====== Data for analysis ======

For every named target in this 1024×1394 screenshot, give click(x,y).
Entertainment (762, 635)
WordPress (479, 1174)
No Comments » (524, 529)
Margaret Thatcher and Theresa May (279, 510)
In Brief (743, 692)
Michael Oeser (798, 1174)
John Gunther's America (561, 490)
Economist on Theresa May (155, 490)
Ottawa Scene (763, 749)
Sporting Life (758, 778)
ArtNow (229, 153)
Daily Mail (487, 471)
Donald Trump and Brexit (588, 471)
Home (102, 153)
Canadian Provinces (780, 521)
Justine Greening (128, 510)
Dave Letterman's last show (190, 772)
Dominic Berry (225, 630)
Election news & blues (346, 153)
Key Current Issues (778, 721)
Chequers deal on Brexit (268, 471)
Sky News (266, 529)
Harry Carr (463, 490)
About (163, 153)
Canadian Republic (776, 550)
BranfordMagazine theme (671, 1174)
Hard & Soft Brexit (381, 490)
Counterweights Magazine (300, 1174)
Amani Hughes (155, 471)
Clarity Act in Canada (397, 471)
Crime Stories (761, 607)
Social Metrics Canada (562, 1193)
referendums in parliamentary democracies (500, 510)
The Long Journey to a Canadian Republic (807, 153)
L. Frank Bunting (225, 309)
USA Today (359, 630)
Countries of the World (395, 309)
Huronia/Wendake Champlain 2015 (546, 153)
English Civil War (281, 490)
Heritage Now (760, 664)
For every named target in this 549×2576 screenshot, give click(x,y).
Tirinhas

======
====== Data for analysis ======

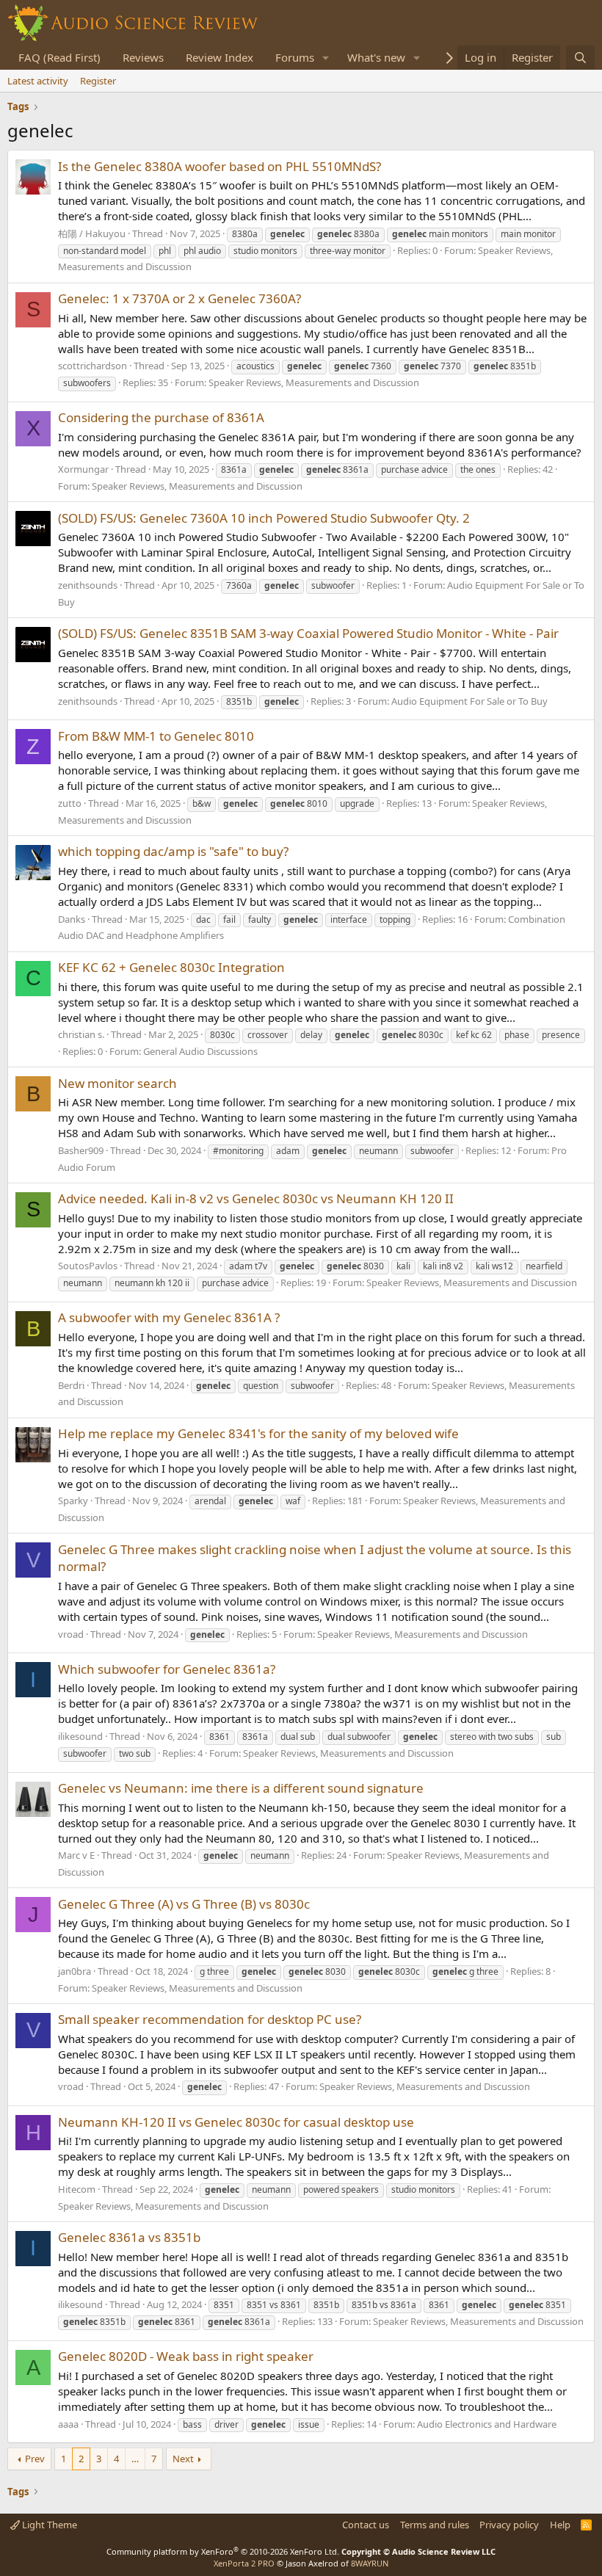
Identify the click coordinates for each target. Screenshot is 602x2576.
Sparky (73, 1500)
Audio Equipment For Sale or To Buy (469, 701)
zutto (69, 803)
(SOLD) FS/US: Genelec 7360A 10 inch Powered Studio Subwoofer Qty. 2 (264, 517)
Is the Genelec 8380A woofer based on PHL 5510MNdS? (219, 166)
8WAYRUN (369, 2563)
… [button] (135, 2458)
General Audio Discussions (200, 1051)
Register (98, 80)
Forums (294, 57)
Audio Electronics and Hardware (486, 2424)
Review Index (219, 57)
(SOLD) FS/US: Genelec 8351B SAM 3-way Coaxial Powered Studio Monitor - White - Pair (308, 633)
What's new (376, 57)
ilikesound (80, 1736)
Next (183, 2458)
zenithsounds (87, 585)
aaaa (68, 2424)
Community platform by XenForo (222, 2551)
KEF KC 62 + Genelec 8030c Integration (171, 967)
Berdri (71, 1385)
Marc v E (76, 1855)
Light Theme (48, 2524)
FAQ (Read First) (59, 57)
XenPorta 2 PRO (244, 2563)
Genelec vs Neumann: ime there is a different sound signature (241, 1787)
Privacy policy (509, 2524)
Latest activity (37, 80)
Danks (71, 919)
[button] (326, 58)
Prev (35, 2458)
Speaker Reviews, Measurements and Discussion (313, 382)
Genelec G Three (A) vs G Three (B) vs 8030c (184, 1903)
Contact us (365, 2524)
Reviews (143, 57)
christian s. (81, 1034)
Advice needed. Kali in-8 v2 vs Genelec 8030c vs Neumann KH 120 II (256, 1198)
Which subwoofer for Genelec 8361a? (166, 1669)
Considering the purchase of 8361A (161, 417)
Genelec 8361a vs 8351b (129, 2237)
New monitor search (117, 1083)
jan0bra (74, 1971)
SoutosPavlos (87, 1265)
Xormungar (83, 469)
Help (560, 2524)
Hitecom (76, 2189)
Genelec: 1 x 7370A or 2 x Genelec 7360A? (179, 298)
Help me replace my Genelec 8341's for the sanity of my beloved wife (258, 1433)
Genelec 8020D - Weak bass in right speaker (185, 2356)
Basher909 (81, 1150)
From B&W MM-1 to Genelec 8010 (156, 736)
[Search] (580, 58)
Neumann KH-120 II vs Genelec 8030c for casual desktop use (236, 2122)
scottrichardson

======

To do -> Using the records above, select and copy every line that has the word "Help".

Your solution ->
Help (560, 2524)
Help me replace my Genelec 8341's for the sanity of my beloved wife (258, 1433)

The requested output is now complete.